The SimCity series, whose design serves as a skeleton for VoxelCity, has always wanted to give you the feeling of being a mayor as best it could. Unfortunately, be it the personal touch of speaking with advisors, to the detailed population and their minute upheavals; the detail you liked from Maxis’ series has been scrapped or copied unflatteringly in VoxelCity.
For those uninitiated to city-builders, you begin VoxelCity with an empty piece of land upon which you are expected to build and maintain a city. You do this by managing resources spent and balancing costs with the tricky issue of taxes. You build power plants, water towers, and parks, along with various types of building districts. There are Industrial, Commercial, and Residential zones, that each come in three sizes, with each favoring a certain type of zone next to it. Better placement of zones increases population (represented by tiny, barely-noticeable arrows lunging up or downwards) and tax dollars.
Alongside is the music, which is quite pleasant. The tracks vary in energy but mostly have this spacey quality to them, and change abruptly in the most quirky fashion, all while synchronizing their tempo to the rising and falling arrows of your city’s growth.
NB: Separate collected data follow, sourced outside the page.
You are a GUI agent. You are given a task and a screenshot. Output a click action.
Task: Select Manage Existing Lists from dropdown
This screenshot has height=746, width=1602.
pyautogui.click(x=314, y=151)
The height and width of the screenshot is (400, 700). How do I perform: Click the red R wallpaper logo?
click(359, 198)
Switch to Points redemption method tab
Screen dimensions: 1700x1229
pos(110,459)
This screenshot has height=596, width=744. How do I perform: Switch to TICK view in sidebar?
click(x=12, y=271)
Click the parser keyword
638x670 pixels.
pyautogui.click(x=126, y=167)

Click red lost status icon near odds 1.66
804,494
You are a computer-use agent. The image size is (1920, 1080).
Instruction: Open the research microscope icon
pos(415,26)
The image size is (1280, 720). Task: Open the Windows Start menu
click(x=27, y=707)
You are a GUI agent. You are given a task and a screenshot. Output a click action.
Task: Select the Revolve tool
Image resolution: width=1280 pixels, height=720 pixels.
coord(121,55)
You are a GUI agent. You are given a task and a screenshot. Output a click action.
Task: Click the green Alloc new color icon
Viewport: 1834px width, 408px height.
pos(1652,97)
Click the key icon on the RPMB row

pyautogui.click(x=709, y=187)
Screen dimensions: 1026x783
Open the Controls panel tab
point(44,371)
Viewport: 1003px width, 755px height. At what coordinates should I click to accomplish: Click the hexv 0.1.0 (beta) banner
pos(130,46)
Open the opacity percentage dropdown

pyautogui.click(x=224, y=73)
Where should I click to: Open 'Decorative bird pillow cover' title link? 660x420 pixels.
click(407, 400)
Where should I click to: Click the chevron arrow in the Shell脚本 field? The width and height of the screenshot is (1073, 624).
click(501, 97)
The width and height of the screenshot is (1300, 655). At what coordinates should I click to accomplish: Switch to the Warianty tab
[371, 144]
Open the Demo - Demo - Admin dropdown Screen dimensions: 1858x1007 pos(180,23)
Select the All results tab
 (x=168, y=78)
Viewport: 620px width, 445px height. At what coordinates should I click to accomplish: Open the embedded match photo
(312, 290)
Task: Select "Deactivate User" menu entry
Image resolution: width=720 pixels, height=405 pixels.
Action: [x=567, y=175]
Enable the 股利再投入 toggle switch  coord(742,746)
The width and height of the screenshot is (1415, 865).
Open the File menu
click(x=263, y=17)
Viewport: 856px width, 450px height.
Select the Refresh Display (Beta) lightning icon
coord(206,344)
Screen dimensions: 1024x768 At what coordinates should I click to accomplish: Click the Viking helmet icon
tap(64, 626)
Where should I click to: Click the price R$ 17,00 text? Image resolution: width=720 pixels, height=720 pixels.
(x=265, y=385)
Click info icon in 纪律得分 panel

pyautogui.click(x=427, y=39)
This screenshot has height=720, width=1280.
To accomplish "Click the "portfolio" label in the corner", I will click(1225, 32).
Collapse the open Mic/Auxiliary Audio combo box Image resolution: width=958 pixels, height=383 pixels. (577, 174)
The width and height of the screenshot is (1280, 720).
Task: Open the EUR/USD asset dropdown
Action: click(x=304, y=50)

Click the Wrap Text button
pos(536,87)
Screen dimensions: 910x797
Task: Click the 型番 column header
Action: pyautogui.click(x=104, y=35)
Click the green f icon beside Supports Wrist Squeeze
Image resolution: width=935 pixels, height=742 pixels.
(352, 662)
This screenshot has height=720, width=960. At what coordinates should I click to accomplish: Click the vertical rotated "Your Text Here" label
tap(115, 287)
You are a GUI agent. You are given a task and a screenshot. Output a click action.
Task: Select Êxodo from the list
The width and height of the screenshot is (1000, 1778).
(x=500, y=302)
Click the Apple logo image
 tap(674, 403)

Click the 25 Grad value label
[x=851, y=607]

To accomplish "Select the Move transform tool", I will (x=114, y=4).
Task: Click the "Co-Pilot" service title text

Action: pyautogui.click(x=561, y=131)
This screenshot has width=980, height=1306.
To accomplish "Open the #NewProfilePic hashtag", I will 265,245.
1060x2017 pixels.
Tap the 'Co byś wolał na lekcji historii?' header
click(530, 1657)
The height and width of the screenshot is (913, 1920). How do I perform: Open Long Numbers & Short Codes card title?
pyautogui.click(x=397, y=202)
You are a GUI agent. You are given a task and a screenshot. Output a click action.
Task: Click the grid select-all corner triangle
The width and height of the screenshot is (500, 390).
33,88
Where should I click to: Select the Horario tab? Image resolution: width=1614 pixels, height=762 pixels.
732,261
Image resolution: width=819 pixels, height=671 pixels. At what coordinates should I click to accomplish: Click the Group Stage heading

Before you get excited, I should mention that to most players, the harrowing difficulty might at first stifle your dreams of an expansive metropolis. Starting with one of each zone on easy mode was almost impossible to manage for me, because despite having 3,000 residents, they were all somehow not paying taxes for decades, through what I assume was either a glitch or an oversight. But then, after messing around with about ten different city combinations, I found out how easy this game really was. Through mere shots in the dark, I found a combination of zones that clicked, and the whole game was over, essentially. Tap fast-forward and watch your money reach it’s hilariously small limit of 200,000 in no time, even on the hardest difficulty setting.
Is a goal even present in this game? Though my memory of the SimCity games is foggy and ends with SimCity 3000, I definitely remember various options to make your town more aesthetically pleasing and realistic. That was the challenge and purpose; to create a real-looking metropolis from scratch before godzilla came and stomped it down. In VoxelCity, the ridiculous amount of Power Plants, Parks, and Water Towers needed forbids your town from ever looking presentable, and the cartoonish graphical style doesn’t help my attempted recreation of Chicago, especially since there’s barely an indication that I’m making a mistake besides a number turning red. No giant monsters to come destroy it either. What a gyp.
Android strategy games have much incentive to slim down their PC counterparts for a more streamlined mobile experience, but too slim can easily cross the line into anorexia. If you want something to idly tap squares on, there are better options for your money, like a drum machine.
Is it Hardcore?
No.
Bland and easy strategy game that wants to talk like SimCity, but can’t walk like it.